Dès sa nomination, il a continué ce qu’il avait déjà commencé lorsqu’il fut ministre de l’Industrie. La cible ? C’est la Caisse générale de compensation. Il faut dire que cette Caisse est la bête noire des instances de Bretton Woods et la Tunisie n’est pas imperméable aux exigences des bailleurs de fonds internationaux. Pour la troisième fois depuis son adhésion en 1958, la Tunisie recourt au FMI.
En outre, Jomâa n’a rien entrepris, depuis son investiture, quant à l’allègement du fardeau fiscal sur les salariés, autrement dit sur les couches populaires et la classe moyenne assommées, qu’ils sont, par les impôts, devenus à ce niveau, quasiment confiscatoires. Ainsi, il rate une réforme attendue, celle de la justice fiscale.
À contrario, M. Jomâa a annoncé aux Tunisiens qu’ils doivent faire plus de sacrifices. Entendez par là des sacrifices en matière de salaires, subventions, dépenses sociales, impôts, etc. Houcine Abassi, secrétaire général de l’UGTT, a répondu à juste titre : « Quels sacrifices pouvons-nous demander à un ouvrier qui gagne 270 dinars ou à un fonctionnaire qui gagne 400 dinars par mois ? »
Au problème de l’inflation, M. Jomâa ne se manifeste pas. En ce qui concerne la régulation du marché et la création d’outils macro économiques et juridiques, pour limiter la hausse du coût de la vie, Jomâa n’y est pas, non plus. Les jeunes tunisiens sont sortis dans la rue, et ont défié la dictature et son appareil sécuritaire pour demander une baisse du coût de la vie, devenu impossible à supporter et non pour demander la résolution de problèmes liés à l’alternance au pouvoir. Après la Révolution, l’indice général des prix est en hausse exponentielle.

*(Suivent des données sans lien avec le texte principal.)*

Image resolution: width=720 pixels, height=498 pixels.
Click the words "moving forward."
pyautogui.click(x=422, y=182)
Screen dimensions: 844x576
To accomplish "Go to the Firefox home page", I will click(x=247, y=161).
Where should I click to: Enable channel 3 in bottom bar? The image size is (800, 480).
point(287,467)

A contrario des revendications populaires lors de l’insurrection de 2011, et à l’encontre de toute « vigilance patriotique », le gouvernement Jomâa compte ouvrir, prochainement, le capital des trois banques publiques à la souscription, ce qui veut dire concrètement que l’État va encore perdre les quelques « bijoux de famille » qui lui restent. Un processus similaire a été entrepris avant la Révolution consistant à vendre Tunisie Télécom aux Émirats et Tunisiana au Qatar. Si l’État continue sur cette trajectoire, il risque de vendre aussi la STEG, la SONEDE, la SNCFT, l’ONAS, etc.
Mehdi Jomâa a suscité beaucoup de critiques de part et d’autre. Le Forum tunisien des droits économiques et sociaux a déclaré que Mehdi Jomâa s’est préoccupé exclusivement des ressources de l’État sans prêter attention aux dépenses que l’État doit engager notamment en matière sociale. L’UGTT, quant à lui, refuse la liquidation du système des subventions et compte bien se faire entendre et n’hésite pas à demander un audit des comptes de l’État depuis 2011 jusqu’à aujourd’hui. L’organisation de défense des consommateurs refuse les augmentations dans les prix des produits de première nécessité et considère qu’elles sont injustifiées.
Caisse générale de compensation : C’est quoi ?
La caisse générale de compensation est un fonds spécial du trésor destiné à stabiliser les prix des produits de base. Il a vu le jour en 1945 par un décret beylical du 28 Juin 1945. Redoré à la fin de la période collectiviste (1961-1969) par Habib Bourguiba et Hédi Nouira pour palier aux désastres laissés par cette expérience douloureuse et aider la majorité écrasante des Tunisiens à survivre. Il est institué par la loi 26 de 1970 et confirmé par la loi des Finances 66 de la même année. Ses fonds proviennent d’une affectation budgétaire annuelle. Les dépenses de compensation couvrent les produits suivants : pain, semoule, couscous, pâtes, huile de graine, papier destiné aux cahiers scolaires, lait demi écrémé, sucre, concentré de tomate, électricité, gaz naturel et carburant.